The comment period on FDA’s proposed regulation ended on January 18, 2022. With the public comment period now closed, the senators are calling on the FDA to finalize the rule without delay and in a manner that is consistent with congressional intent. Once issued, the final regulation will take effect after 60 days.
The senators are urging the FDA to exclude any unnecessary restrictions that hinder access to OTC devices or limit their effectiveness for Americans with mild or moderate hearing loss.
“Maintaining these provisions will ensure that the final regulation successfully increases competition, spurs innovation, and brings down prices for consumers, while meeting the high standards of safety, manufacturing protections, and consumer labeling required of all medical devices,” the lawmakers wrote.

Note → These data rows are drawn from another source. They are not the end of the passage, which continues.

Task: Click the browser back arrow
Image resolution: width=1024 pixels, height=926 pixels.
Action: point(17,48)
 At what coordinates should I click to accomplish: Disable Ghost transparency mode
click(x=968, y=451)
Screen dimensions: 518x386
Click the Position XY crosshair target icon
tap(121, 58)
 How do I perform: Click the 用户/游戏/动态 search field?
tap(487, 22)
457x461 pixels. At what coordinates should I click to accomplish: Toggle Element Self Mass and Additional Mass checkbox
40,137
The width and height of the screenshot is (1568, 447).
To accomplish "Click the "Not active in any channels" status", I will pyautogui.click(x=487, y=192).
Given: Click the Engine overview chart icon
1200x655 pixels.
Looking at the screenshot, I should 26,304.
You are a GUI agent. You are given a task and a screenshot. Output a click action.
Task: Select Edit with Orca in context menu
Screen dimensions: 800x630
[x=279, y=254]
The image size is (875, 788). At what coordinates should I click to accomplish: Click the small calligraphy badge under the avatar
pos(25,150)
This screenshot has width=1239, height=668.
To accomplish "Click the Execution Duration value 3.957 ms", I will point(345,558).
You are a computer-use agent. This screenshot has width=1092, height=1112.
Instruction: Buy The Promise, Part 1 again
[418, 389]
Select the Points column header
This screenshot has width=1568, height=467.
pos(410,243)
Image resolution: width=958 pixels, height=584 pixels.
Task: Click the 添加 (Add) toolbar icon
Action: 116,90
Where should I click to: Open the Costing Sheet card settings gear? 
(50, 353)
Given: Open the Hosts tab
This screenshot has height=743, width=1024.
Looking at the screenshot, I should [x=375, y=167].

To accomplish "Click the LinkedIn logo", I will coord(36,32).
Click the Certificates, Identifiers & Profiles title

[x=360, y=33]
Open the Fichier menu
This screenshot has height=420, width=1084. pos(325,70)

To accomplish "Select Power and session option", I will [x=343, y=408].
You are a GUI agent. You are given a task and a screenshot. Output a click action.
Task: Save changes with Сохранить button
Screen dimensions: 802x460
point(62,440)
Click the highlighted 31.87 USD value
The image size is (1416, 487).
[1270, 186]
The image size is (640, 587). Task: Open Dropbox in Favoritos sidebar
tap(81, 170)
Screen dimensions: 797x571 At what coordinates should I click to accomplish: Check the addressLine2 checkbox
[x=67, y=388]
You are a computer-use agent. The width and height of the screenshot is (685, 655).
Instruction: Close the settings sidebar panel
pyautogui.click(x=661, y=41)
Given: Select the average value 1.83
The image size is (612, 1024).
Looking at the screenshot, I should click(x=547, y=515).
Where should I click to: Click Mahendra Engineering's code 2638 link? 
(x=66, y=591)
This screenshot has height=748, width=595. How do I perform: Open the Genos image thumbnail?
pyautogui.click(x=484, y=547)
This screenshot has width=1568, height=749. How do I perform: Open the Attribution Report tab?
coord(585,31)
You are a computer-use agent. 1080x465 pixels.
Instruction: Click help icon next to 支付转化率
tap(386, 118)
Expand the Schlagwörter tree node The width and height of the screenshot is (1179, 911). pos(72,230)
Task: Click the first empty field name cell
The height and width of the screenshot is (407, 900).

Specifically, Warren and Grassley are pushing to:
- Maintain the maximum sound pressure level identified in the proposed rule and prevent the introduction of any limits on gain. These standards will ensure the maximum effectiveness and innovation of OTC devices without compromising consumer safety.
- Maintain the federal preemption of state laws governing the servicing, marketing, sale, dispensing, use, customer support, or distribution of OTC products, which are necessary to ensure consumers can access these devices without interference. Without federal preemption, a wide array of state laws would prevent consumers from easily and directly accessing OTC hearing aids, limiting the number of consumers who would otherwise be helped by this law.
The letter is also signed by Senators Patrick Leahy (D-Vt.), Marsha Blackburn (R-Tenn.), Maggie Hassan (D-N.H.), Rick Scott (R-Fla.), Lindsey Graham (R-S.C.), Chris Van Hollen (D-Md.), Bernie Sanders (I-Vt.), Kevin Cramer (R-N.D.), Rand Paul (Ky.).
More than 38 million Americans experience some degree of hearing loss. Older Americans are particularly affected, with nearly half of adults 75 or older reporting difficulty hearing. Despite the prevalence of hearing loss, only one in five people who could benefit from a hearing aid use one, mainly due to high costs. Hearing aids are not generally covered by private health insurance plans or traditional Medicare and can cost thousands of dollars – making them prohibitively expensive for many Americans.
Warren and Grassley’s Over-the-Counter Hearing Aid Act removes outdated regulations that block consumer access to affordable hearing aids, and it allows certain types of hearing aids to be made available over-the-counter to Americans with mild or moderate hearing loss. By introducing more competition into the hearing aid market, the law will provide consumers with more options at a price they can afford.
The senators have repeatedly called on the FDA and the Department of Health and Human Services (HHS) to take action over the last four years. Last October, the FDA issued a proposal for OTC hearing aid regulations after Senators Warren and Grassley pressed the agency to issue the regulations without delay.